(Items from a dataset)
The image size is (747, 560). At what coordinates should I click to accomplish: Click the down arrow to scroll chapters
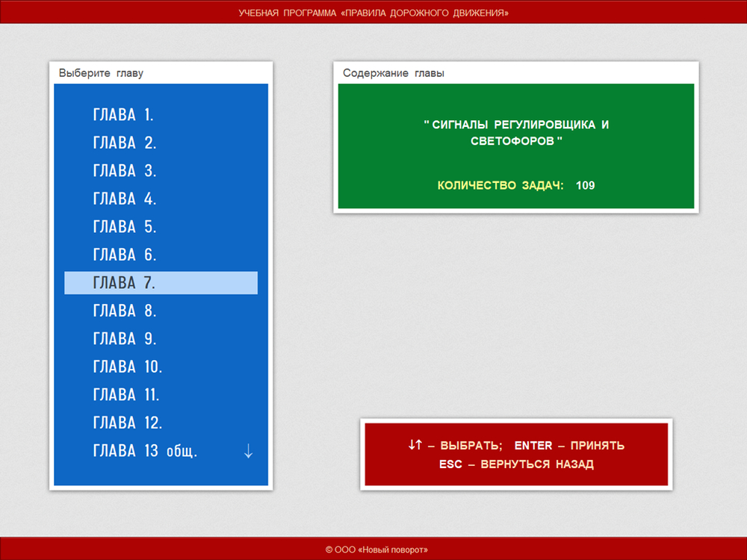pyautogui.click(x=249, y=451)
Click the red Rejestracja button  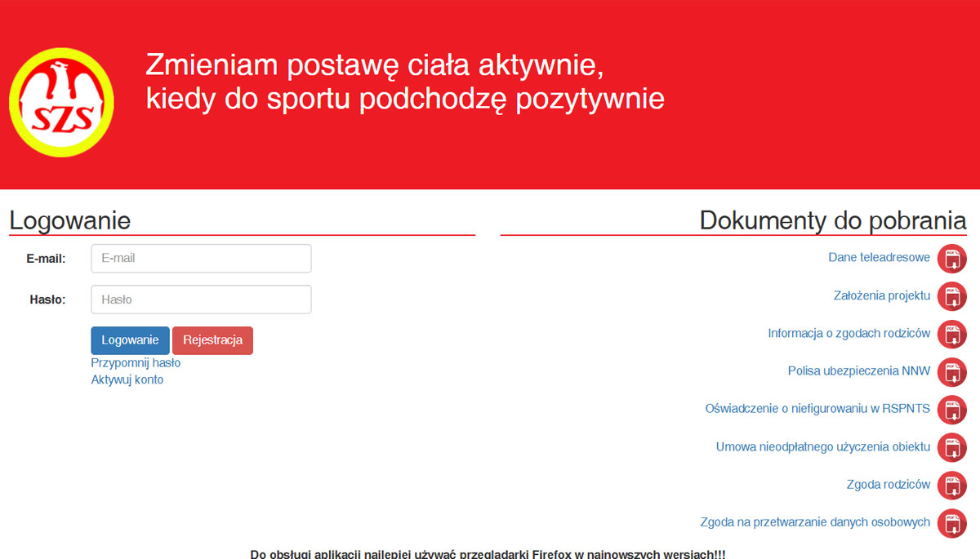[212, 340]
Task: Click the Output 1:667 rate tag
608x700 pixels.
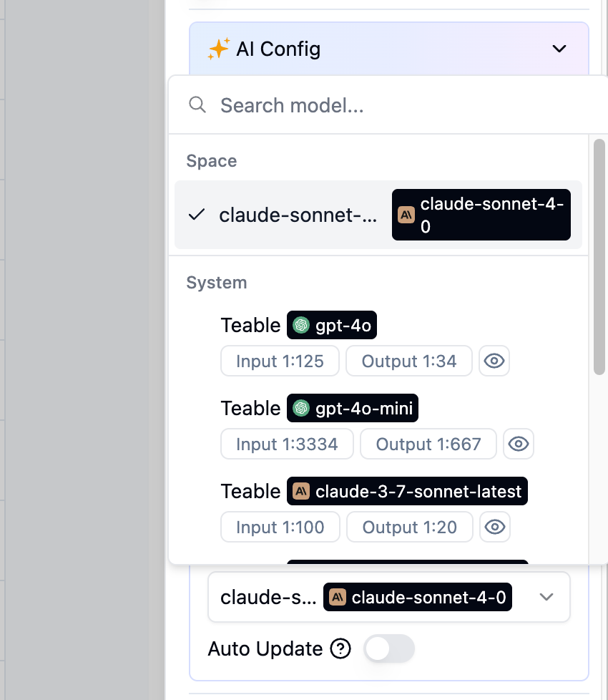Action: [x=428, y=444]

- _Required action_: The range to transcribe runs from the line holding "Task: Click the Output 1:667 rate tag" through the final line of the data above; copy it exactly and exclude the pictures.

- _Output of the task_:
Task: Click the Output 1:667 rate tag
608x700 pixels.
Action: [x=428, y=444]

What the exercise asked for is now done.